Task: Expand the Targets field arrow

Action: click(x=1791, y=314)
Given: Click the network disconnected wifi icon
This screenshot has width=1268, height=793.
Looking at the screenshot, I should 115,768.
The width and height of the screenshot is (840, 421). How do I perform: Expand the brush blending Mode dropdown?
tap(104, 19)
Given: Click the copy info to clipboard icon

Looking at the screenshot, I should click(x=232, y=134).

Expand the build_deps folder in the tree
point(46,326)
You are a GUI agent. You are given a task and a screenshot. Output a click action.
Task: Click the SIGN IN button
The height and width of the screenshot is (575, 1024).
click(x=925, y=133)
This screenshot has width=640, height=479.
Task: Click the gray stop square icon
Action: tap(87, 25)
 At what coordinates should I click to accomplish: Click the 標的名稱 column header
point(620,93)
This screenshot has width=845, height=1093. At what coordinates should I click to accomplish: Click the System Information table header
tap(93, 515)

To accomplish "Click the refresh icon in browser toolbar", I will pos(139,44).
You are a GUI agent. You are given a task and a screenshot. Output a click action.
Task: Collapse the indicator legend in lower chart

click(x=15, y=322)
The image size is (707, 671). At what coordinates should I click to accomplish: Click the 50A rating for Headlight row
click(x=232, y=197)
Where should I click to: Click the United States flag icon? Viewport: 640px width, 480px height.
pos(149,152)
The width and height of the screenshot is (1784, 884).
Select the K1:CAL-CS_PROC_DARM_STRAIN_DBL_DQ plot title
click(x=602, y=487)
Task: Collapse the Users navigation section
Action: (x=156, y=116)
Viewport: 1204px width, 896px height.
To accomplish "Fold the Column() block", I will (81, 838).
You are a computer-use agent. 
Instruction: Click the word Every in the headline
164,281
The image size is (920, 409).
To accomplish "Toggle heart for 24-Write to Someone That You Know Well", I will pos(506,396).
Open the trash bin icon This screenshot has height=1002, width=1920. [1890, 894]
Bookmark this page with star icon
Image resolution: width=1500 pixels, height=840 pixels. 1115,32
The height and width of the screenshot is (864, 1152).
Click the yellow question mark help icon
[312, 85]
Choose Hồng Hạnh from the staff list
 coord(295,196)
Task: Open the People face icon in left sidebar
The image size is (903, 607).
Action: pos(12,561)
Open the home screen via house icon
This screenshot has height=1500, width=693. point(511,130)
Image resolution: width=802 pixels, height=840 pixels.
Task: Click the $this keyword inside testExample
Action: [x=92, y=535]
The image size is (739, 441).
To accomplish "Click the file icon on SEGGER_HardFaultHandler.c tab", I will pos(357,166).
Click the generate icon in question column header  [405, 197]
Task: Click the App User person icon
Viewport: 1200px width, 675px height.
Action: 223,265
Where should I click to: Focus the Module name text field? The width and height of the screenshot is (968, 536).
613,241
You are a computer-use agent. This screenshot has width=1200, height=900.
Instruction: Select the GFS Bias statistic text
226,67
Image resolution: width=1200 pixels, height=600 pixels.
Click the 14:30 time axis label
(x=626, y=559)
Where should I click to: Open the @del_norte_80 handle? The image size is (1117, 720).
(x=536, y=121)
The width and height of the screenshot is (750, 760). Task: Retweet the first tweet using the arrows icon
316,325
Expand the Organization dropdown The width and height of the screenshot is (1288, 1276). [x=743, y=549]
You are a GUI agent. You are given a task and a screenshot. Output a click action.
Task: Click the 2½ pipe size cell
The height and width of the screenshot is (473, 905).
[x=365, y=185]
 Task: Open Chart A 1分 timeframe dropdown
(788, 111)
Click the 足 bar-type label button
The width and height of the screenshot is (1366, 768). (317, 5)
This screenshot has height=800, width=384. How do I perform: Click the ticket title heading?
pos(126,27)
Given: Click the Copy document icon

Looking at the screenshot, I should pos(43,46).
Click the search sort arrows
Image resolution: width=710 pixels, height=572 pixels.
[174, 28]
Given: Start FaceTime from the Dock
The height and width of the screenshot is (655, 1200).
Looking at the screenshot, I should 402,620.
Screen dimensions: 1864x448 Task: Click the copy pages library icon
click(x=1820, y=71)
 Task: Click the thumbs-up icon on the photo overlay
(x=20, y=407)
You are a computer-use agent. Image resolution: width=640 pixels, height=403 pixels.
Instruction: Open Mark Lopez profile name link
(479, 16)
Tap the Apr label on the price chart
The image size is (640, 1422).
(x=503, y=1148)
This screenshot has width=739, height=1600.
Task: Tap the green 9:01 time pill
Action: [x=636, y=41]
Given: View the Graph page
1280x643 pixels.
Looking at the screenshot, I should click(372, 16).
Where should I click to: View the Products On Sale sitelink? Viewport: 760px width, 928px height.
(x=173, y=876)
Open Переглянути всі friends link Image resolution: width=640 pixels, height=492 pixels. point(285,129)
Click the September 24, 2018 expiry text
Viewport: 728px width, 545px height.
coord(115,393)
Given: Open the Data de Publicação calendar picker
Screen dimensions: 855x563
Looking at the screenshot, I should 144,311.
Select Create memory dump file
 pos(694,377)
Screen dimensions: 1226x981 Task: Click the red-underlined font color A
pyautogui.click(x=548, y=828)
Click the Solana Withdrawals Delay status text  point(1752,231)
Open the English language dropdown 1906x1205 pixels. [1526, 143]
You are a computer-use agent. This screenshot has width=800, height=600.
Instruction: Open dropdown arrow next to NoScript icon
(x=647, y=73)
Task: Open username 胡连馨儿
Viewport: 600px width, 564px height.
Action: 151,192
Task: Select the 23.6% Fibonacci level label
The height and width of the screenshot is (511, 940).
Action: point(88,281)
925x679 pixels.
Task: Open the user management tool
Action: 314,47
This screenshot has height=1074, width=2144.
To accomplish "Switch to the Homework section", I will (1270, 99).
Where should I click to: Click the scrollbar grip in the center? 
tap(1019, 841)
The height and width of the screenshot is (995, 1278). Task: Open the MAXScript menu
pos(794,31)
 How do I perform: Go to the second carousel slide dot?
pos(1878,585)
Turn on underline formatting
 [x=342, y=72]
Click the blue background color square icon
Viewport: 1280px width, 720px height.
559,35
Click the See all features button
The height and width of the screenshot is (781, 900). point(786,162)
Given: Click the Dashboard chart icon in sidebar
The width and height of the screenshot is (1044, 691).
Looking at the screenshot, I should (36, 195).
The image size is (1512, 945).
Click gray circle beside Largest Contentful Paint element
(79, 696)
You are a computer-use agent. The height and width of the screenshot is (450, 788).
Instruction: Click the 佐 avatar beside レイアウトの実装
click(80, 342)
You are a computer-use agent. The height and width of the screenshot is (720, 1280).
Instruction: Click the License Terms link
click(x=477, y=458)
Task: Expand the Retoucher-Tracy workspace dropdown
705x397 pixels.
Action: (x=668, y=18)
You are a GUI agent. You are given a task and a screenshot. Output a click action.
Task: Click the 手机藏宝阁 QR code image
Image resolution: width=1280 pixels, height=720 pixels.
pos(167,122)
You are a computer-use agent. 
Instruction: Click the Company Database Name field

· · · · · · ·

### Directions
Restate the data in full so that no line differs from the original.

### The answer
Task: Expand the Targets field arrow

Action: click(x=1791, y=314)
Given: Click the network disconnected wifi icon
This screenshot has width=1268, height=793.
Looking at the screenshot, I should 115,768.
The width and height of the screenshot is (840, 421). How do I perform: Expand the brush blending Mode dropdown?
tap(104, 19)
Given: Click the copy info to clipboard icon

Looking at the screenshot, I should click(x=232, y=134).

Expand the build_deps folder in the tree
point(46,326)
You are a GUI agent. You are given a task and a screenshot. Output a click action.
Task: Click the SIGN IN button
The height and width of the screenshot is (575, 1024).
click(x=925, y=133)
This screenshot has width=640, height=479.
Task: Click the gray stop square icon
Action: tap(87, 25)
 At what coordinates should I click to accomplish: Click the 標的名稱 column header
point(620,93)
This screenshot has width=845, height=1093. At what coordinates should I click to accomplish: Click the System Information table header
tap(93, 515)

To accomplish "Click the refresh icon in browser toolbar", I will pos(139,44).
You are a GUI agent. You are given a task and a screenshot. Output a click action.
Task: Collapse the indicator legend in lower chart

click(x=15, y=322)
The image size is (707, 671). At what coordinates should I click to accomplish: Click the 50A rating for Headlight row
click(x=232, y=197)
Where should I click to: Click the United States flag icon? Viewport: 640px width, 480px height.
pos(149,152)
The width and height of the screenshot is (1784, 884).
Select the K1:CAL-CS_PROC_DARM_STRAIN_DBL_DQ plot title
click(x=602, y=487)
Task: Collapse the Users navigation section
Action: (x=156, y=116)
Viewport: 1204px width, 896px height.
To accomplish "Fold the Column() block", I will (81, 838).
You are a computer-use agent. 
Instruction: Click the word Every in the headline
164,281
The image size is (920, 409).
To accomplish "Toggle heart for 24-Write to Someone That You Know Well", I will pos(506,396).
Open the trash bin icon This screenshot has height=1002, width=1920. [1890, 894]
Bookmark this page with star icon
Image resolution: width=1500 pixels, height=840 pixels. 1115,32
The height and width of the screenshot is (864, 1152).
Click the yellow question mark help icon
[312, 85]
Choose Hồng Hạnh from the staff list
 coord(295,196)
Task: Open the People face icon in left sidebar
The image size is (903, 607).
Action: pos(12,561)
Open the home screen via house icon
This screenshot has height=1500, width=693. point(511,130)
Image resolution: width=802 pixels, height=840 pixels.
Task: Click the $this keyword inside testExample
Action: [x=92, y=535]
The image size is (739, 441).
To accomplish "Click the file icon on SEGGER_HardFaultHandler.c tab", I will pos(357,166).
Click the generate icon in question column header  [405, 197]
Task: Click the App User person icon
Viewport: 1200px width, 675px height.
Action: 223,265
Where should I click to: Focus the Module name text field? The width and height of the screenshot is (968, 536).
613,241
You are a computer-use agent. This screenshot has width=1200, height=900.
Instruction: Select the GFS Bias statistic text
226,67
Image resolution: width=1200 pixels, height=600 pixels.
Click the 14:30 time axis label
(x=626, y=559)
Where should I click to: Open the @del_norte_80 handle? The image size is (1117, 720).
(x=536, y=121)
The width and height of the screenshot is (750, 760). Task: Retweet the first tweet using the arrows icon
316,325
Expand the Organization dropdown The width and height of the screenshot is (1288, 1276). [x=743, y=549]
You are a GUI agent. You are given a task and a screenshot. Output a click action.
Task: Click the 2½ pipe size cell
The height and width of the screenshot is (473, 905).
[x=365, y=185]
 Task: Open Chart A 1分 timeframe dropdown
(788, 111)
Click the 足 bar-type label button
The width and height of the screenshot is (1366, 768). (317, 5)
This screenshot has height=800, width=384. How do I perform: Click the ticket title heading?
pos(126,27)
Given: Click the Copy document icon

Looking at the screenshot, I should pos(43,46).
Click the search sort arrows
Image resolution: width=710 pixels, height=572 pixels.
[174, 28]
Given: Start FaceTime from the Dock
The height and width of the screenshot is (655, 1200).
Looking at the screenshot, I should 402,620.
Screen dimensions: 1864x448 Task: Click the copy pages library icon
click(x=1820, y=71)
 Task: Click the thumbs-up icon on the photo overlay
(x=20, y=407)
You are a computer-use agent. Image resolution: width=640 pixels, height=403 pixels.
Instruction: Open Mark Lopez profile name link
(479, 16)
Tap the Apr label on the price chart
The image size is (640, 1422).
(x=503, y=1148)
This screenshot has width=739, height=1600.
Task: Tap the green 9:01 time pill
Action: [x=636, y=41]
Given: View the Graph page
1280x643 pixels.
Looking at the screenshot, I should click(372, 16).
Where should I click to: View the Products On Sale sitelink? Viewport: 760px width, 928px height.
(x=173, y=876)
Open Переглянути всі friends link Image resolution: width=640 pixels, height=492 pixels. point(285,129)
Click the September 24, 2018 expiry text
Viewport: 728px width, 545px height.
coord(115,393)
Given: Open the Data de Publicação calendar picker
Screen dimensions: 855x563
Looking at the screenshot, I should 144,311.
Select Create memory dump file
 pos(694,377)
Screen dimensions: 1226x981 Task: Click the red-underlined font color A
pyautogui.click(x=548, y=828)
Click the Solana Withdrawals Delay status text  point(1752,231)
Open the English language dropdown 1906x1205 pixels. [1526, 143]
You are a computer-use agent. This screenshot has width=800, height=600.
Instruction: Open dropdown arrow next to NoScript icon
(x=647, y=73)
Task: Open username 胡连馨儿
Viewport: 600px width, 564px height.
Action: 151,192
Task: Select the 23.6% Fibonacci level label
The height and width of the screenshot is (511, 940).
Action: point(88,281)
925x679 pixels.
Task: Open the user management tool
Action: 314,47
This screenshot has height=1074, width=2144.
To accomplish "Switch to the Homework section", I will (1270, 99).
Where should I click to: Click the scrollbar grip in the center? 
tap(1019, 841)
The height and width of the screenshot is (995, 1278). Task: Open the MAXScript menu
pos(794,31)
 How do I perform: Go to the second carousel slide dot?
pos(1878,585)
Turn on underline formatting
 [x=342, y=72]
Click the blue background color square icon
Viewport: 1280px width, 720px height.
559,35
Click the See all features button
The height and width of the screenshot is (781, 900). point(786,162)
Given: Click the Dashboard chart icon in sidebar
The width and height of the screenshot is (1044, 691).
Looking at the screenshot, I should (36, 195).
The image size is (1512, 945).
Click gray circle beside Largest Contentful Paint element
(79, 696)
You are a computer-use agent. The height and width of the screenshot is (450, 788).
Instruction: Click the 佐 avatar beside レイアウトの実装
click(80, 342)
You are a computer-use agent. The height and width of the screenshot is (720, 1280).
Instruction: Click the License Terms link
click(x=477, y=458)
Task: Expand the Retoucher-Tracy workspace dropdown
705x397 pixels.
Action: (x=668, y=18)
You are a GUI agent. You are given a task and a screenshot. Output a click action.
Task: Click the 手机藏宝阁 QR code image
Image resolution: width=1280 pixels, height=720 pixels.
pos(167,122)
You are a computer-use agent. 
Instruction: Click the Company Database Name field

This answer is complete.